Mata uang digital, bitcoin, menjadi salah satu sorotan dalam Annual Meeting International Monetary Fund (IMF)-World Bank (WB) di Washington, Amerika Serikat (AS). Perkembangannya terhitung sangat cepat, namun belum ada komitmen Internasional dalam menyikapinya.

Menteri Keuangan, Sri Mulyani Indrawati, sempat membocorkan dalam pertemuan puncak yang dihadiri oleh Menteri Keuangan dan Gubernur Bank Sentral dari 189 negara di Washington, bitcoin dianggap berpotensi sebagai alat untuk kejahatan di pasar keuangan.

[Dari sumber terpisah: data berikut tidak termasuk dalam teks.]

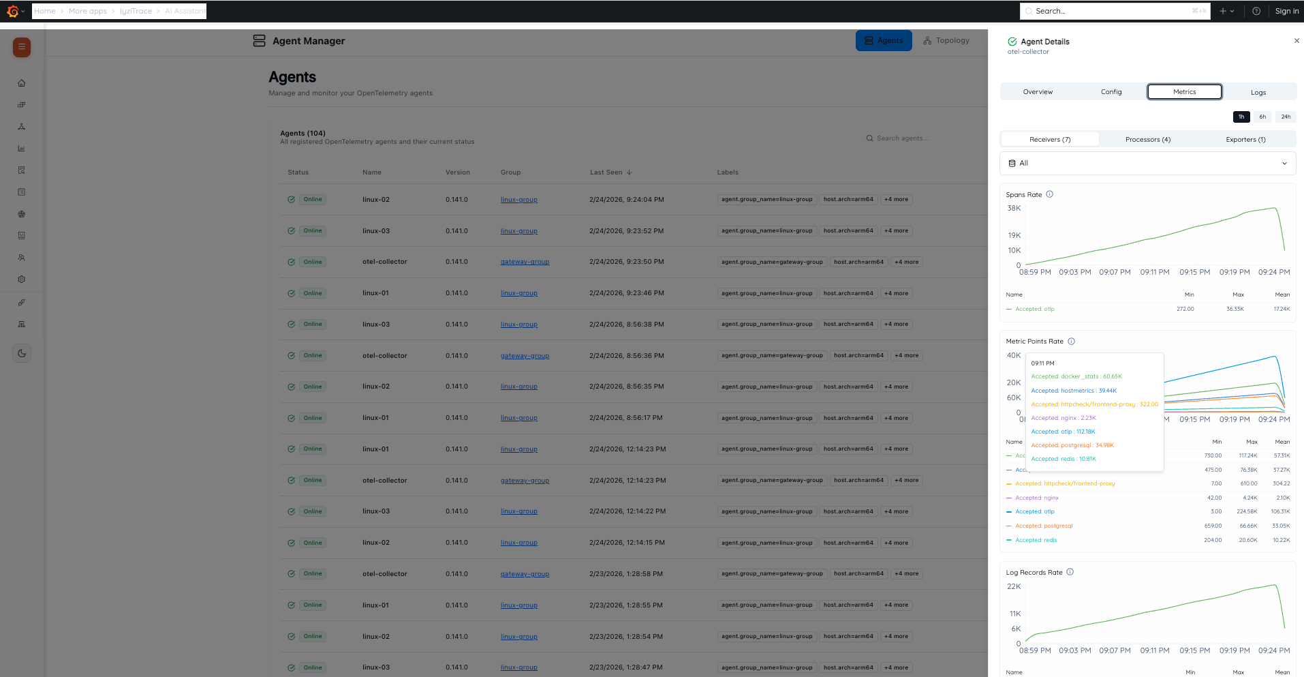
Task: Click the help question-mark icon in the top bar
Action: coord(1256,11)
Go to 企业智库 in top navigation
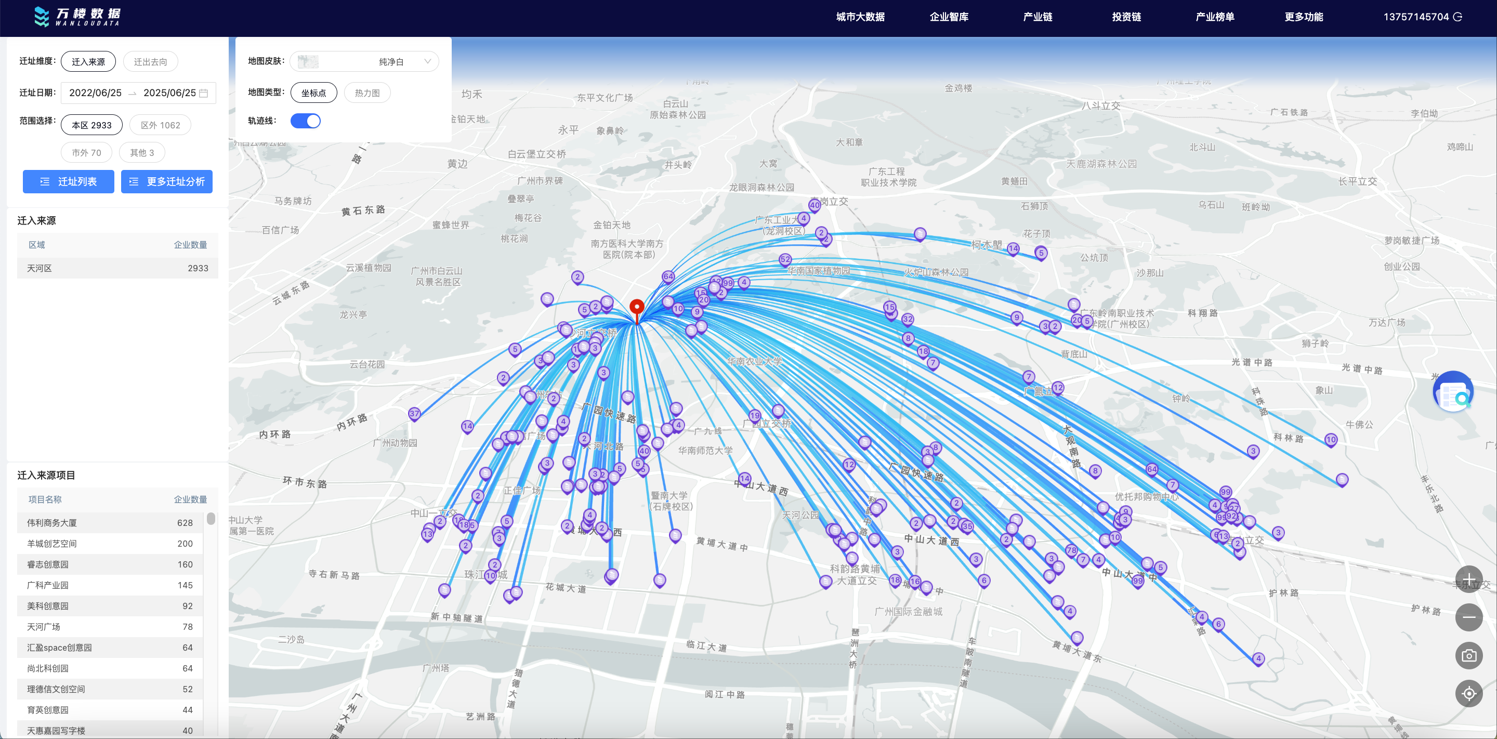 coord(948,17)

Lalu bagaimana posisi Indonesia?

Gubernur Bank Indonesia (BI), Agus Martowardojo, memastikan bitcoin tidak dianggap sebagai alat pembayaran di Indonesia.

“Berbicara tentang bitcoin. Posisi Indonesia bitcoin bukan alat pembayaran. Jadi kami jelaskan ke seluruh rakyat Indonesia, untuk tidak menerima bitcoin sebagai alat pembayaran,” ungkap Agus, di Kantor Pusat IMF, Washington, seperti dikutip Selasa (17/10/2017).

Agus menyatakan, bitcoin jauh dari azas ekonomi dan keamanan. Sehingga tidak tepat dianggap sebagai alat pembayaran.

“Kami lihat dari azas ekonomi, asas keamanan, sistem ini juga tidak patuh terhadap anti money laundering dan kami juga ingin jaga adalah risiko sistemik yang bisa saja muncul tanpa ada kehati-hatian,” paparnya.

Masyarakat diharapkan tidak mengambil risiko dengan terlibat dalam bitcoin. Agus akan terus memberikan sosialisasi kepada masyarakat agar tidak termakan rayuan keuntungan dari bitcoin. “Setahun ini kami sudah jelaskan bahwa bitcoin bukan alat pembayaran,” imbuhnya.

Meski demikian, mantan menteri keuangan tersebut tidak menutup kemungkinan bila ada masukan atau permintaan diskusi dari berbagai pihak tentang bitcoin. Ini bisa menjadi jalan agar keputusan BI tersosialisasikan lebih dalam.

“Kami memberikan ruang untuk dialog,” tegas Agus.